# West German Showlines



## Raizo (Sep 24, 2010)

=) Looking into West German Showlines.
If someone could PM me or point me in the right direction to a breeder (preferably on the East Coast), that would be greatly appreciated!


----------



## Jessiewessie99 (Mar 6, 2009)

Thought you wanted a working line dog or going to get a dog from that Ivan guy?

What are you looking for in a West German Showline dog? A little bit more information may help people put you in the right direction since West German Showline breeders breed for different reasons.


----------



## Chris Wild (Dec 14, 2001)

Also confused.. I thought you wanted a PPD?


----------



## Raizo (Sep 24, 2010)

> Thought you wanted a working line dog or going to get a dog from that Ivan guy?
> 
> What are you looking for in a West German Showline dog? A little bit more information may help people put you in the right direction since West German Showline breeders breed for different reasons.
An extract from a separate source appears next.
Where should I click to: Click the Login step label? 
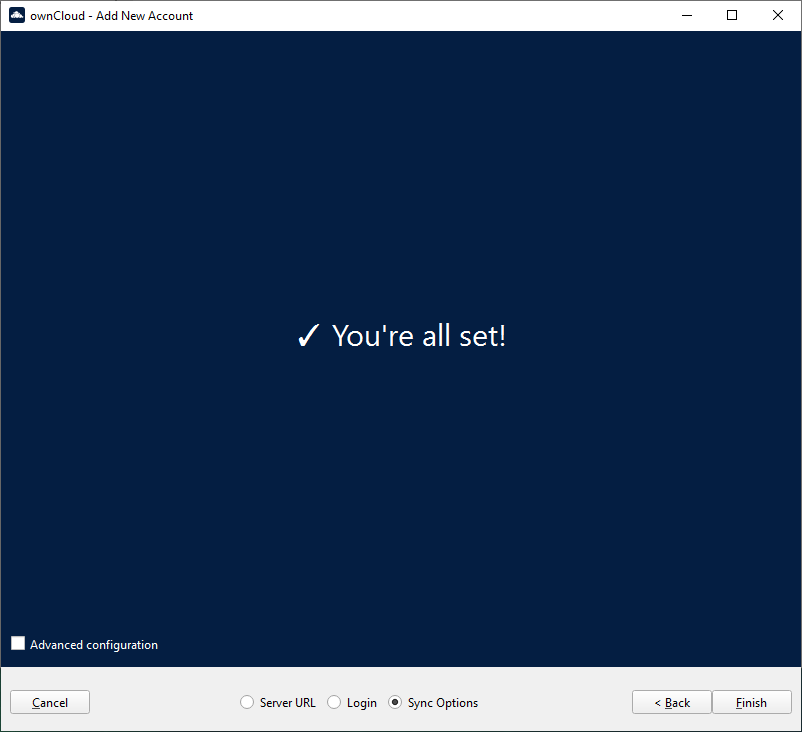(x=362, y=703)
I thought we were too, but after talking to a few people, a workingline dog might not be the best fit for my family. I'm just trying to explore all my options before making a final decision on things. Any information about German Showlines (particularly temperament) would be more than helpful. Oh, and the Ivan Plan is out, we're currently looking into Van Den Heuvel K9, actually.



> Also confused.. I thought you wanted a PPD?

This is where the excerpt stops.